• _YOUR INSTRUCTIONS_
Please write out the stretch of the GME redditors network tutorial below from "# Part 3: Building" through "of its properties.", word for word.

• _PASSAGE PROVIDED_

# Part 3: Building the GME redditors network

Ok, enough with theory :) It is time to go back to our cool dataset it took us so much pain to download! And guess what? We will build the network of GME Redditors. Then, we will use some Network Science to study some of its properties.


> 
> *Exercise*: Build the network of Redditors discussing about GME on r\wallstreetbets. In this network, nodes correspond to authors of comments, and a direct link going from node _A_ to node _B_ exists if _A_ ever answered a submission or a comment by _B_. The weight on the link corresponds to the number of times _A_ answered _B_. You can build the network as follows:
>
> 1. Open the _comments dataset_ and the _submission datasets_ (the first contains all the comments and the second cointains all the submissions) and store them in two Pandas DataFrames.
> 2. Create three dictionaries, using the command ``dict(zip(keys,values))``, where keys and values are columns in your dataframes. The three dictionaries are the following:
>     * __comment_authors__: (_comment id_, _comment author_)
>     * __parent__:  (_comment id_ , _parent id_)
>     * __submission_authors__: (_submission id_, _submission author_)
>
> where above I indicated the (key, value) tuples contained in each dictionary.
>
> 3. Create a function that take as input a _comment id_ and outputs the author of its parent. The function does two things:
>     * First, it calls the dictionary __parent__, to find the _parent id_ of the comment identified by a given _comment id_. 
>     * Then, it finds the author of  _parent id_. 
>          * if the _parent id_ starts with "t1_", call the __comment_authors__ dictionary (for key=parent_id[3:])
>          * if the _parent id_ starts with "t3_", call the __submission_authors__ dictionars (for key=parent_id[3:])
>
> where by parent_id[3:], I mean that the first three charachters of the _parent id_ (either "t1_" or "t3_" should be ingnored).
>
> 4. Apply the function you created in step 3. to all the comment ids in your comments dataframe. Store the output in a new column, _"parent author"_, of the comments dataframe. 
> 5. For now, we will focus on the genesis of the GME community on Reddit, before all the hype started and many new redditors jumped on board. For this reason, __filter all the comments written before Dec 31st, 2020__. Also, remove deleted users by filtering all comments whose author or parent author is equal to "[deleted]".

• _RECORD EXTRACTS_

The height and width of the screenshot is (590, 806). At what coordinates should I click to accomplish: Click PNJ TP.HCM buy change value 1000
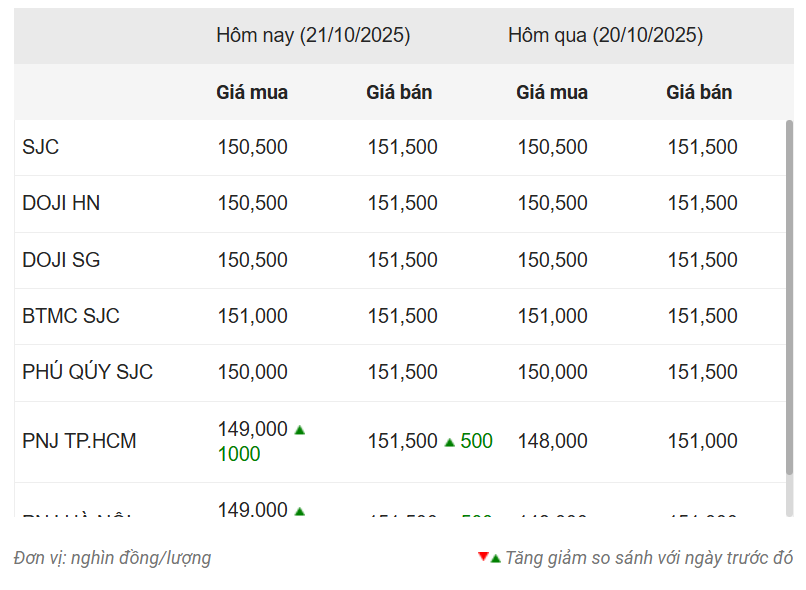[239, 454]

==

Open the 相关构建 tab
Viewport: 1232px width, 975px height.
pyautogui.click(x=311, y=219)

• _RESPONSE FOR THIS EXERCISE_
# Part 3: Building the GME redditors network

Ok, enough with theory :) It is time to go back to our cool dataset it took us so much pain to download! And guess what? We will build the network of GME Redditors. Then, we will use some Network Science to study some of its properties.